[<prev] [next>] [<thread-prev] [thread-next>] [day] [month] [year] [list]
Message-ID: <da52a255-e92c-48ac-bb30-02df2e86f119@linux.dev>
Date: Fri, 10 May 2024 21:33:46 +0100
From: Vadim Fedorenko <vadim.fedorenko@...ux.dev>
To: Andy Gospodarek <andrew.gospodarek@...adcom.com>
Cc: Ajit Khaparde <ajit.khaparde@...adcom.com>, Wei Huang
<wei.huang2@....com>, linux-pci@...r.kernel.org,
linux-kernel@...r.kernel.org, linux-doc@...r.kernel.org,
netdev@...r.kernel.org, bhelgaas@...gle.com, corbet@....net,
davem@...emloft.net, edumazet@...gle.com, kuba@...nel.org,
pabeni@...hat.com, alex.williamson@...hat.com, michael.chan@...adcom.com,
manoj.panicker2@....com, Eric.VanTassell@....com
Subject: Re: [PATCH V1 8/9] bnxt_en: Add TPH support in BNXT driver
On 10/05/2024 16:23, Andy Gospodarek wrote:
> On Fri, May 10, 2024 at 11:35:35AM +0100, Vadim Fedorenko wrote:
>> On 10.05.2024 04:55, Ajit Khaparde wrote:
>>> On Thu, May 9, 2024 at 2:50 PM Vadim Fedorenko
>>> <vadim.fedorenko@...ux.dev> wrote:
>>>>
>>>> On 09/05/2024 17:27, Wei Huang wrote:
>>>>> From: Manoj Panicker <manoj.panicker2@....com>
>>>>>
>>>>> As a usage example, this patch implements TPH support in Broadcom BNXT
>>>>> device driver by invoking pcie_tph_set_st() function when interrupt
>>>>> affinity is changed.
>>>>>
>>>>> Reviewed-by: Ajit Khaparde <ajit.khaparde@...adcom.com>
>>>>> Reviewed-by: Andy Gospodarek <andrew.gospodarek@...adcom.com>
>>>>> Reviewed-by: Wei Huang <wei.huang2@....com>
>>>>> Signed-off-by: Manoj Panicker <manoj.panicker2@....com>
>>>>> ---
>>>>> drivers/net/ethernet/broadcom/bnxt/bnxt.c | 51 +++++++++++++++++++++++
>>>>> drivers/net/ethernet/broadcom/bnxt/bnxt.h | 4 ++
>>>>> 2 files changed, 55 insertions(+)
>>>>>
>>>>> diff --git a/drivers/net/ethernet/broadcom/bnxt/bnxt.c b/drivers/net/ethernet/broadcom/bnxt/bnxt.c
>>>>> index 2c2ee79c4d77..be9c17566fb4 100644
>>>>> --- a/drivers/net/ethernet/broadcom/bnxt/bnxt.c
>>>>> +++ b/drivers/net/ethernet/broadcom/bnxt/bnxt.c
>>>>> @@ -55,6 +55,7 @@
>>>>> #include <net/page_pool/helpers.h>
>>>>> #include <linux/align.h>
>>>>> #include <net/netdev_queues.h>
>>>>> +#include <linux/pci-tph.h>
>>>>>
>>>>> #include "bnxt_hsi.h"
>>>>> #include "bnxt.h"
>>>>> @@ -10491,6 +10492,7 @@ static void bnxt_free_irq(struct bnxt *bp)

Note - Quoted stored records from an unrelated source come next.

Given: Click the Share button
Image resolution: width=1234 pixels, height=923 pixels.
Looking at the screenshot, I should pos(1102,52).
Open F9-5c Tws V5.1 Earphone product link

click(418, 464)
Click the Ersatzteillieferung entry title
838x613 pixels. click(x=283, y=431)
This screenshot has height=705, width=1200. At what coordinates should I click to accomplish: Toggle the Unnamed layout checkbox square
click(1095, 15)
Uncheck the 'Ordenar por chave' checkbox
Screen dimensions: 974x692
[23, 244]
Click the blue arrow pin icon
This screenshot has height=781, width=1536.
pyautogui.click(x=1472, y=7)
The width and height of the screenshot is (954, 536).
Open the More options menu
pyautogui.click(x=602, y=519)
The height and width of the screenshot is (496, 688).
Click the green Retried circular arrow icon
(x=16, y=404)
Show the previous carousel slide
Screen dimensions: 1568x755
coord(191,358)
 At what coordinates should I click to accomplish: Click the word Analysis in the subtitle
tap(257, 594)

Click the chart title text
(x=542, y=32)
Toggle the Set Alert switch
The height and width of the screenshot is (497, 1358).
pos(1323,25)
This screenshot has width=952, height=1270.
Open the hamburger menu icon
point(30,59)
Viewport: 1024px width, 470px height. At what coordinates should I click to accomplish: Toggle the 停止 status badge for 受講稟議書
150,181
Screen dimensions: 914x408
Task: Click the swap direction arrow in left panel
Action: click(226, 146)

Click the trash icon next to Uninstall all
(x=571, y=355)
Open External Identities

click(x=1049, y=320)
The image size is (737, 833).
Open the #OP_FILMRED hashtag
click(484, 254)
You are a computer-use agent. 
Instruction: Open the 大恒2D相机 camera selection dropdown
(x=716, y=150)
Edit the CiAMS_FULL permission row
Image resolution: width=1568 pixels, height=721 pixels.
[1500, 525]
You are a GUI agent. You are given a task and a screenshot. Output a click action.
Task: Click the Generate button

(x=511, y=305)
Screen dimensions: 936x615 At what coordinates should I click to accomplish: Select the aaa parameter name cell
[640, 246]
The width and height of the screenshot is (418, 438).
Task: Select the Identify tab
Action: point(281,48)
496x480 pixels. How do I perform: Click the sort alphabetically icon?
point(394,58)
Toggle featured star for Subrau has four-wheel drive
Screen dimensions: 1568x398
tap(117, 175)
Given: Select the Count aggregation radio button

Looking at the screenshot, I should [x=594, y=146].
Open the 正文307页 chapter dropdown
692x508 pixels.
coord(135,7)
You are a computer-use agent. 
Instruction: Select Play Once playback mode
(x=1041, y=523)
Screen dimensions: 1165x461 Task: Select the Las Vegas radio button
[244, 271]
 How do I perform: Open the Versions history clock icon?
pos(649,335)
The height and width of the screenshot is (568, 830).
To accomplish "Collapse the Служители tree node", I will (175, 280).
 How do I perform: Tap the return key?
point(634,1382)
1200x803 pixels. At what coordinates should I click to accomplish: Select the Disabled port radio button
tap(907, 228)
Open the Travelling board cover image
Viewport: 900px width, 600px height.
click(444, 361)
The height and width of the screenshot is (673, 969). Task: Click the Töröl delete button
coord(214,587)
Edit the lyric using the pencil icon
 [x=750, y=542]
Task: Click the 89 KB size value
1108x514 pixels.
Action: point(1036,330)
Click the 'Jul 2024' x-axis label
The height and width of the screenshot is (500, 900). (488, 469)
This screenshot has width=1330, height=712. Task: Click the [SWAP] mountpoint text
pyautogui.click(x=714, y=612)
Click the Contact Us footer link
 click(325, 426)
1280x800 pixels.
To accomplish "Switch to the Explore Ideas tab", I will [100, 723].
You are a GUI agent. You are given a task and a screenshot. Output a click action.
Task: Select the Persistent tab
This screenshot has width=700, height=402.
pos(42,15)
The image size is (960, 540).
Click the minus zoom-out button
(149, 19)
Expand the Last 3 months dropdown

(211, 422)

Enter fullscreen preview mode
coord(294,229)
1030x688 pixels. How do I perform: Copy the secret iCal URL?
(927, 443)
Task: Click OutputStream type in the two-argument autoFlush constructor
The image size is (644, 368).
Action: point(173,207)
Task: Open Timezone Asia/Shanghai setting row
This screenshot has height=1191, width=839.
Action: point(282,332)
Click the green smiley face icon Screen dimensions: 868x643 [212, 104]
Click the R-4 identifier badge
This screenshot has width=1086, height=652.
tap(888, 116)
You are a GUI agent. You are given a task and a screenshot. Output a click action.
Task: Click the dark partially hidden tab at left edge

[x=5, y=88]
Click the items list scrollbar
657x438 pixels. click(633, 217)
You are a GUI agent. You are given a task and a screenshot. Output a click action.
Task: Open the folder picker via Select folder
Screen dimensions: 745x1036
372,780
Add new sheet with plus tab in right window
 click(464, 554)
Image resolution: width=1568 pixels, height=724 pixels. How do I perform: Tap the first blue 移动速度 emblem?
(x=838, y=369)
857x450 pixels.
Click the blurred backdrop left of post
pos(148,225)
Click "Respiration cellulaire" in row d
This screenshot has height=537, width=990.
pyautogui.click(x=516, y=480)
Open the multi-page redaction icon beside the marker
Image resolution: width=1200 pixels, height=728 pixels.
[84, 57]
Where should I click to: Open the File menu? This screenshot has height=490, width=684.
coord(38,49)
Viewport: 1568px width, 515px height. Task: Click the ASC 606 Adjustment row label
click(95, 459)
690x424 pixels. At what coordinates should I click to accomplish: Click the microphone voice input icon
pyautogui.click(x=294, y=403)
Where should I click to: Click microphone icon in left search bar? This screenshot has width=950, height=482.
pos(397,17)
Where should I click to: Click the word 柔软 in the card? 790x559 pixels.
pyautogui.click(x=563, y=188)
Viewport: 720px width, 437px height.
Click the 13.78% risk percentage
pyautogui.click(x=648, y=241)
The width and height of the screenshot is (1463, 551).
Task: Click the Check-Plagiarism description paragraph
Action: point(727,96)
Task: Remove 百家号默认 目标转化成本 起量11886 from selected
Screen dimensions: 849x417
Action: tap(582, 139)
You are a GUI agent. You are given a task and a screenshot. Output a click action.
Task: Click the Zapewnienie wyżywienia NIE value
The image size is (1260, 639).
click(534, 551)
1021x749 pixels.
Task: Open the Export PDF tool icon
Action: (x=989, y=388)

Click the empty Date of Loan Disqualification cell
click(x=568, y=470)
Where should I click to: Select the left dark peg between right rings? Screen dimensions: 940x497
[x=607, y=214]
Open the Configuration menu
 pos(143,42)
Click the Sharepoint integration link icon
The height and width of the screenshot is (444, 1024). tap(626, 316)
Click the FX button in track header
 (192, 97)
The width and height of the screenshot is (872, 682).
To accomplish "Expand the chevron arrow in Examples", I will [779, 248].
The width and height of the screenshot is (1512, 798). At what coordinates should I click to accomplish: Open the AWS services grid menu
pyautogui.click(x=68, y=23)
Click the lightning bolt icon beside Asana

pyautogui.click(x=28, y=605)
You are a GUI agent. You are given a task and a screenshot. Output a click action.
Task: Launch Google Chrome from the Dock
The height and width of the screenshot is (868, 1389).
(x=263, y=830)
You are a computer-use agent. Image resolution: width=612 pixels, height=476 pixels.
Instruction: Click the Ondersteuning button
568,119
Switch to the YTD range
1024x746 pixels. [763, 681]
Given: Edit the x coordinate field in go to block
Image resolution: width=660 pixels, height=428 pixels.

>>>>> free_cpumask_var(irq->cpu_mask);
>>>>> irq->have_cpumask = 0;
>>>>> }
>>>>> + irq_set_affinity_notifier(irq->vector, NULL);
>>>>> free_irq(irq->vector, bp->bnapi[i]);
>>>>> }
>>>>>
>>>>> @@ -10498,6 +10500,45 @@ static void bnxt_free_irq(struct bnxt *bp)
>>>>> }
>>>>> }
>>>>>
>>>>> +static void bnxt_rtnl_lock_sp(struct bnxt *bp);
>>>>> +static void bnxt_rtnl_unlock_sp(struct bnxt *bp);
>>>>> +static void bnxt_irq_affinity_notify(struct irq_affinity_notify *notify,
>>>>> + const cpumask_t *mask)
>>>>> +{
>>>>> + struct bnxt_irq *irq;
>>>>> +
>>>>> + irq = container_of(notify, struct bnxt_irq, affinity_notify);
>>>>> + cpumask_copy(irq->cpu_mask, mask);
>>>>> +
>>>>> + if (!pcie_tph_set_st(irq->bp->pdev, irq->msix_nr,
>>>>> + cpumask_first(irq->cpu_mask),
>>>>> + TPH_MEM_TYPE_VM, PCI_TPH_REQ_TPH_ONLY))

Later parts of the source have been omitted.